• _Task goal_: Repeat the listing that follows without a single change.

┄┄┄┄┄┄

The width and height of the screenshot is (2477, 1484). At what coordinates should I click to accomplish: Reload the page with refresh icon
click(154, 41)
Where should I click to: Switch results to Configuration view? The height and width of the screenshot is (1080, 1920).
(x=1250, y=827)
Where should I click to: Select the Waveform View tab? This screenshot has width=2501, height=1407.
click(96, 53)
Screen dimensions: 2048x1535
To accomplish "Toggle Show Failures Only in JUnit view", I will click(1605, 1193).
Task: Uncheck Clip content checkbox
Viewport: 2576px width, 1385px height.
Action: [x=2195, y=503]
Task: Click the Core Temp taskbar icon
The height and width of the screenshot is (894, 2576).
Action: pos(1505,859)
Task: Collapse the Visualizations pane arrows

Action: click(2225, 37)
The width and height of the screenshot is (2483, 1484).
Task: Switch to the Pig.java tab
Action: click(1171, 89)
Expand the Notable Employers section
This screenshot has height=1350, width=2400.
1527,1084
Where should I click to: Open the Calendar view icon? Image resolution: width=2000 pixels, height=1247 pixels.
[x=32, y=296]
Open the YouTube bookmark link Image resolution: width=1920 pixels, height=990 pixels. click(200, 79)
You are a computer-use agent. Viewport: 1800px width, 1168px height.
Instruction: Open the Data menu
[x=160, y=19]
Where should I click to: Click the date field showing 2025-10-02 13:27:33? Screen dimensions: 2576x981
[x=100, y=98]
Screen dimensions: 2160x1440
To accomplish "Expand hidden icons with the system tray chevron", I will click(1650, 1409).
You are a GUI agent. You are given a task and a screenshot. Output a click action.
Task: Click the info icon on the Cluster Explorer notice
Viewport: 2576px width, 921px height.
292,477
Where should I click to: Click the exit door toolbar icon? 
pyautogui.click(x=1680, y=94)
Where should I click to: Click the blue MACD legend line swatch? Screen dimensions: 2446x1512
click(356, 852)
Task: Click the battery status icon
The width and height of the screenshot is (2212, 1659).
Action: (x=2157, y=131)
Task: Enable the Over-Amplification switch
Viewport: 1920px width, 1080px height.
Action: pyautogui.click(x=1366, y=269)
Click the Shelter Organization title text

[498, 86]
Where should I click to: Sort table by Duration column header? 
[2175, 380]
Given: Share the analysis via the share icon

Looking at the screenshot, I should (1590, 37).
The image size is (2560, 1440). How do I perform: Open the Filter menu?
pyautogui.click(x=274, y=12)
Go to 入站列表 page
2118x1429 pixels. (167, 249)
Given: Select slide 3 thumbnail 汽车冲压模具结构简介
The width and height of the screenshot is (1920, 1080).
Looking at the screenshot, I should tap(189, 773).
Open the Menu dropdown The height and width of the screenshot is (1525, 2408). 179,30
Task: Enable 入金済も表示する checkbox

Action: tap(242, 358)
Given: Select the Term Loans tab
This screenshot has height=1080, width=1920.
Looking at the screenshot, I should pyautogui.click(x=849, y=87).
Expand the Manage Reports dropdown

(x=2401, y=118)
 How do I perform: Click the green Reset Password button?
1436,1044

┄┄┄┄┄┄

• _Task answer_:
The width and height of the screenshot is (2477, 1484). At what coordinates should I click to accomplish: Reload the page with refresh icon
click(154, 41)
Where should I click to: Switch results to Configuration view? The height and width of the screenshot is (1080, 1920).
(x=1250, y=827)
Where should I click to: Select the Waveform View tab? This screenshot has width=2501, height=1407.
click(96, 53)
Screen dimensions: 2048x1535
To accomplish "Toggle Show Failures Only in JUnit view", I will click(1605, 1193).
Task: Uncheck Clip content checkbox
Viewport: 2576px width, 1385px height.
Action: [x=2195, y=503]
Task: Click the Core Temp taskbar icon
The height and width of the screenshot is (894, 2576).
Action: pos(1505,859)
Task: Collapse the Visualizations pane arrows

Action: click(2225, 37)
The width and height of the screenshot is (2483, 1484).
Task: Switch to the Pig.java tab
Action: click(1171, 89)
Expand the Notable Employers section
This screenshot has height=1350, width=2400.
1527,1084
Where should I click to: Open the Calendar view icon? Image resolution: width=2000 pixels, height=1247 pixels.
[x=32, y=296]
Open the YouTube bookmark link Image resolution: width=1920 pixels, height=990 pixels. click(200, 79)
You are a computer-use agent. Viewport: 1800px width, 1168px height.
Instruction: Open the Data menu
[x=160, y=19]
Where should I click to: Click the date field showing 2025-10-02 13:27:33? Screen dimensions: 2576x981
[x=100, y=98]
Screen dimensions: 2160x1440
To accomplish "Expand hidden icons with the system tray chevron", I will click(1650, 1409).
You are a GUI agent. You are given a task and a screenshot. Output a click action.
Task: Click the info icon on the Cluster Explorer notice
Viewport: 2576px width, 921px height.
292,477
Where should I click to: Click the exit door toolbar icon? 
pyautogui.click(x=1680, y=94)
Where should I click to: Click the blue MACD legend line swatch? Screen dimensions: 2446x1512
click(356, 852)
Task: Click the battery status icon
The width and height of the screenshot is (2212, 1659).
Action: (x=2157, y=131)
Task: Enable the Over-Amplification switch
Viewport: 1920px width, 1080px height.
Action: pyautogui.click(x=1366, y=269)
Click the Shelter Organization title text

[498, 86]
Where should I click to: Sort table by Duration column header? 
[2175, 380]
Given: Share the analysis via the share icon

Looking at the screenshot, I should (1590, 37).
The image size is (2560, 1440). How do I perform: Open the Filter menu?
pyautogui.click(x=274, y=12)
Go to 入站列表 page
2118x1429 pixels. (167, 249)
Given: Select slide 3 thumbnail 汽车冲压模具结构简介
The width and height of the screenshot is (1920, 1080).
Looking at the screenshot, I should tap(189, 773).
Open the Menu dropdown The height and width of the screenshot is (1525, 2408). 179,30
Task: Enable 入金済も表示する checkbox

Action: tap(242, 358)
Given: Select the Term Loans tab
This screenshot has height=1080, width=1920.
Looking at the screenshot, I should pyautogui.click(x=849, y=87).
Expand the Manage Reports dropdown

(x=2401, y=118)
 How do I perform: Click the green Reset Password button?
1436,1044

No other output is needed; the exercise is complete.